For the sake of simplification, let's categorize the function of the microcontroller into three categories: Control, sensing and communication. We'll leave the details of how to develop each of these functions, and delve into these details as we write the various programs. Note that there are many ways to program these functions. For the first program, we'll make the microcontroller "control" something. And as you know from the previous post, we'll be using an LED for this purpose. Basically, we will turn the LED on. Yes I know... boring, right? Well I need to start somewhere! As I take you through the experience of programming, I will add more complexity a little at a time so you are easily able to wrap your head around these important concepts.
So at this point you're probably asking...how do we make a program to control an LED? Well, it's really easy: We will simply tell Pin0 on PORTB to output 5 volts. Remember that this is the pin to which the positive lead (anode) is connected. The first key in this scenario is "output, " and the next is "5 volts." There is a way we can tell a particular pin to be set to be an output from the MCU. Once a pin has been set to provide output, you will then be able to control that pin and make it either high (5 volts) or make it low (zero voltage). And since there are only two states for this pin in the output mode (5v or 0v), and only two states for the mode itself (input or output), you only need to set the value to either logical 1 or a 0. Note that this must be accomplished for each pin we wish to use in our circuit. But before we get to plugging in a 1 or 0, let's talk about input versus output. When a pin is in input mode, it is listening for a voltage. When the pin is in output mode, the it can be charged at 5v, or not charged at 0v. That's it!
There are many ways to do this. This is not to confuse you, but rather to make things simpler. I will be introducing you to one of the many ways to accomplish this task, and later I will explain some other methods while writing other programs. Note however that while this first method is great for introducing the concept, it's probably not as good in practice. Therefore you will see other methods in future programs that will leave contextual pins (those pins on either side of the pin of interest) unaffected, as they may very well have been previously set in the program. But since we're writing a simple program, we won't worry about this complexity at this time.
To pick the output mode for a pin, you will use the Data Direction Register (DDR).

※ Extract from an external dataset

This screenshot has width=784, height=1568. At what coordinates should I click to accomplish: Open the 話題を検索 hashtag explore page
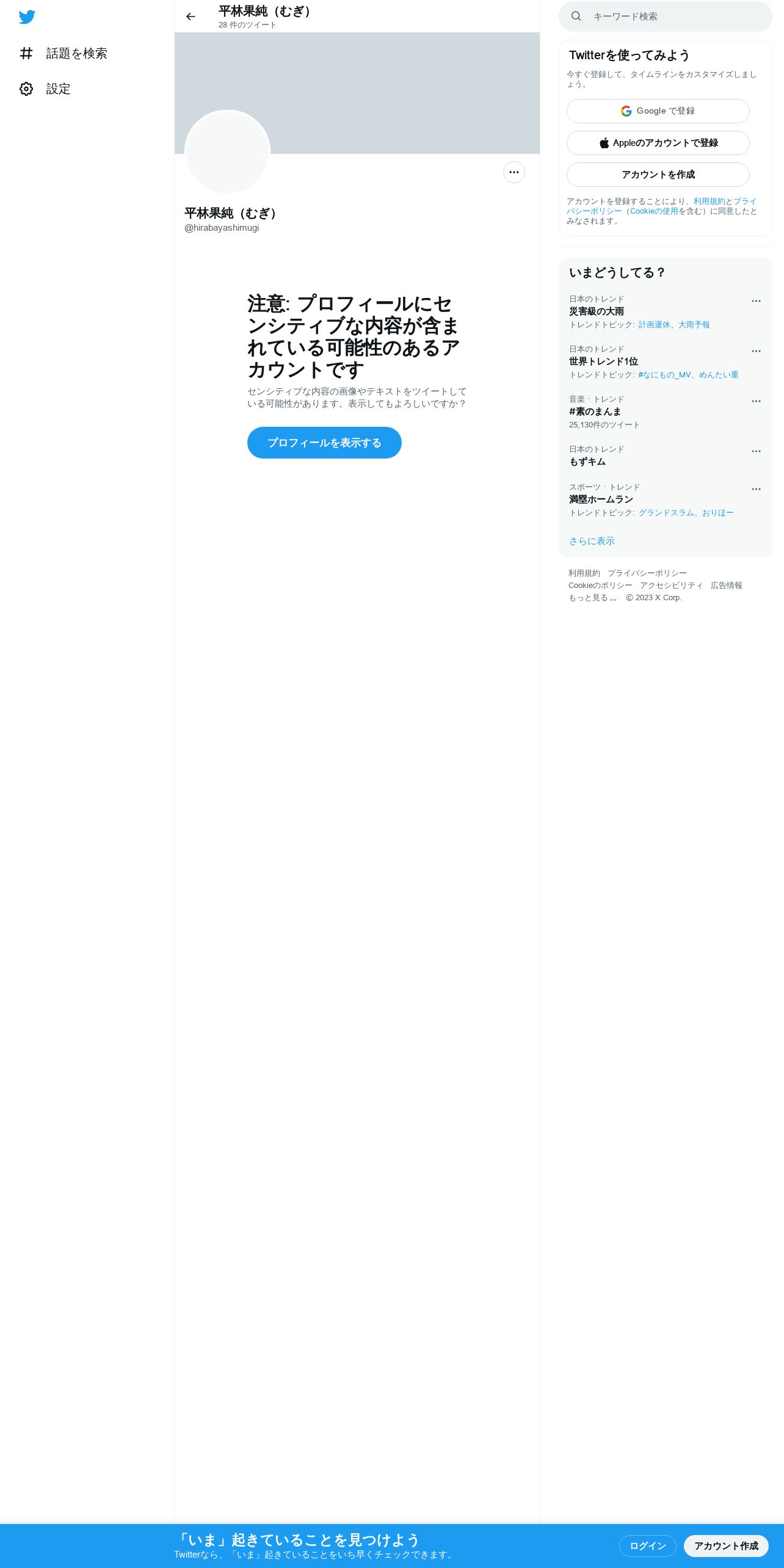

Oh man! What is a register?!? Don't let this worry you. A register is simply a memory location that makes the microcontroller react in some way. We use a register to set a state for the microcontroller, or make the microcontroller do something. It's like reflexes, or tickles. When a person tickles another person, it invokes laughter. We can make the MCU do something by setting a specific value in a register. That's all you need to know at the moment.
So when you use the DDR register, you are able to set the pin to either output data, or accept data input. But we said input or output, now you're saying data also. The term "data" used here simply just adds another dimension to this idea in the form of "time." If you make a pin 5 volts, then zero volts, and then 5 volts again...you are actually sending 1s and 0s. To the pin, this is nothing more than a high (5 volts) state, and then a low (zero volts) state: The MCU sees this high/low logic. And you can also receive data in the same way.
There are several ways to set pin0 for port B to output. One way to do this is to write:
DDRB = 0b00000001;
Let me explain. "DDRB" refers to the Data Direction Register for port B; "0b" is to tell the compiler that what follows is the binary expression of a number; and the "1" on the end denotes the pin 0 position (the first pin in port B). Recall that there are 8 pins for port B; pins 0 though 7. There are also 8 digits in our line of code. So each digit represents a pin on the port, and we can use the individual digits to specifically refer to any one of the pins in port B. So the '1' at the end of our code statement refers to the first pin in port B, which in this case is pin 0. (Recall that C and C++ are zero-based languages, so the first index of a data structure refers to is the zero'th element; the second index refers to the first element, etc.) We really don't need to get any more complex at this point, as this will be covered in much more detail in future tutorials. However if you would like to know more about the binary system, check here.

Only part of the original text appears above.